We’ve spoken to several companies lately spending outsized portions of their digital marketing budgets on pay-per-click advertising with a minimal focus on the impact organic search results could have on conversion rates and lead generation. In fact, experts estimate companies will spend $135 billion on pay-per-click advertising in 2016, with some high-purchase intent search terms like “insurance” averaging more than $50 per click.
Google processes 40,000 searches per second, every second of every day, so paying to control the message at the top of key SERPs is an attractive proposition. But here’s a simple truth that smart marketers have always known: no amount of advertising can compete with word of mouth, which, in the age of the internet, means customer reviews.
Here are four reasons managing customer reviews in organic search is smart strategy to add to your digital marketing arsenal so you extend your marketing reach beyond AdWords.
1. AdWords ads miss 70% of potential leads
Pay-per-click advertising can be an effective tool for capturing consumers who are ready to purchase, but do you have enough of those customers each month to sustain and grow your business? Consider the following statistics from Hubspot:
- 70% of the links users click are organic search results, not paid search results
- 75% of search users don’t scroll past the first page of organic search results
That’s a lot of potential customers skipping right over your AdWords to the organic results, which brings me to the next point…
2. AdWords doesn’t work if you have negative brand sentiment in organic search
Did you know that nearly 90% of consumers consult online reviews in organic search before making a purchase? And they trust customer reviews more than advertising. In a consumer survey by Reevoo:
- 52% of respondents said friends’ recommendations influenced their buying decisions
- 48% said consumer reviews
- Only 24% of people said they trusted advertising
So if you run the PPC campaign at Esurance, and the third organic search result for your company name is “452 complaints and reviews about Esurance” with a sub-2-star rating attached, your pay-per-click ad dollars would be better spent partnering with third-party review sites to raise your rating.

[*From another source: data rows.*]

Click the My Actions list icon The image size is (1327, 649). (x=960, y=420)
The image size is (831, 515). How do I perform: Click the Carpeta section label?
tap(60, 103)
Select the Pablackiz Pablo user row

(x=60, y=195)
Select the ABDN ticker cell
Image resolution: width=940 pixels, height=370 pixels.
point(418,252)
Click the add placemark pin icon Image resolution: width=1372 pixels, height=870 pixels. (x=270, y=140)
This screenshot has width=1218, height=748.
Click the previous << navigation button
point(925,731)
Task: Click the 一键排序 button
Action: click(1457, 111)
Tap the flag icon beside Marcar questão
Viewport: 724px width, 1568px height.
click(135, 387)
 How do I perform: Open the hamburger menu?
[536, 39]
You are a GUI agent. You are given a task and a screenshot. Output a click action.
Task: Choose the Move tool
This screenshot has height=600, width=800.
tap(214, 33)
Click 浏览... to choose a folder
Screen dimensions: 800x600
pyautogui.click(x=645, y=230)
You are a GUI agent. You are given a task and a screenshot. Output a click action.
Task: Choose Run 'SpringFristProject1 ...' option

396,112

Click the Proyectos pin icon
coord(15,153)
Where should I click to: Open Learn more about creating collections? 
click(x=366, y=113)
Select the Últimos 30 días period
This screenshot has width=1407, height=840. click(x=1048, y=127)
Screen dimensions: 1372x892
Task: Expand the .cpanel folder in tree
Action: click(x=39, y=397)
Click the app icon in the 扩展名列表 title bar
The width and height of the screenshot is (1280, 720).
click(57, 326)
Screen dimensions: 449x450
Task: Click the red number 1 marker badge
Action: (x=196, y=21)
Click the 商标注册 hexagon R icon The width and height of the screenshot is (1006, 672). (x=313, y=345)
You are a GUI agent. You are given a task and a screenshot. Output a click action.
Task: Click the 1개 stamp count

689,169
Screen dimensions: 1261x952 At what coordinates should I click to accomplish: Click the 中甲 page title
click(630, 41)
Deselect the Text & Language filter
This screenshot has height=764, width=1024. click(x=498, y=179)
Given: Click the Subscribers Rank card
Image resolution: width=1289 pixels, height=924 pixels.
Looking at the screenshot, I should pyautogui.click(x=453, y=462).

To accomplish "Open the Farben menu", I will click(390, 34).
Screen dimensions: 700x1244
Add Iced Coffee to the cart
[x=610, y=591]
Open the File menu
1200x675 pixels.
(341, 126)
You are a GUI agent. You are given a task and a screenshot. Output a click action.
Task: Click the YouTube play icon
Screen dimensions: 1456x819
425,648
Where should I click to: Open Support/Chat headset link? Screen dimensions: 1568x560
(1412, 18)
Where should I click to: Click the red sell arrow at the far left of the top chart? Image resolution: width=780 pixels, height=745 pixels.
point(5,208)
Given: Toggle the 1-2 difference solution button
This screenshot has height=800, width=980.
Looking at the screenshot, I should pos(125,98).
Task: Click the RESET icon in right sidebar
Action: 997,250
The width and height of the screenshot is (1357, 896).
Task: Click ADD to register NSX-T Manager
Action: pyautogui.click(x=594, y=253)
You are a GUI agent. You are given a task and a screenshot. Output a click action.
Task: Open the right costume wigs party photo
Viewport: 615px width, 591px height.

3. Partnering with review sites helps paint a complete picture
We know that customers who are happy with their experience typically won’t go out of their way to share their story, which results in an imbalanced view of the customer experience that fails to paint the whole picture of what a brand could offer a potential customer. When brands partner with ConsumerAffairs, we help them collect customer reviews paint a picture of the whole brand experience — the good, the bad and the ugly. And we do the extra work to verify reviewers and their stories, regardless of rating, to give our audience the most balanced and authentic vision of what they could expect from the brands on our site.
4. A better reputation means better lead conversion
Google estimates that companies with positive (but not perfect) reviews and ratings in organic search experience a 17% rise in click-through rates, and according to Target Marketing Magazine, organic search traffic has a 25% better conversion rate than equivalent pay-per-click traffic. Who wouldn’t want that?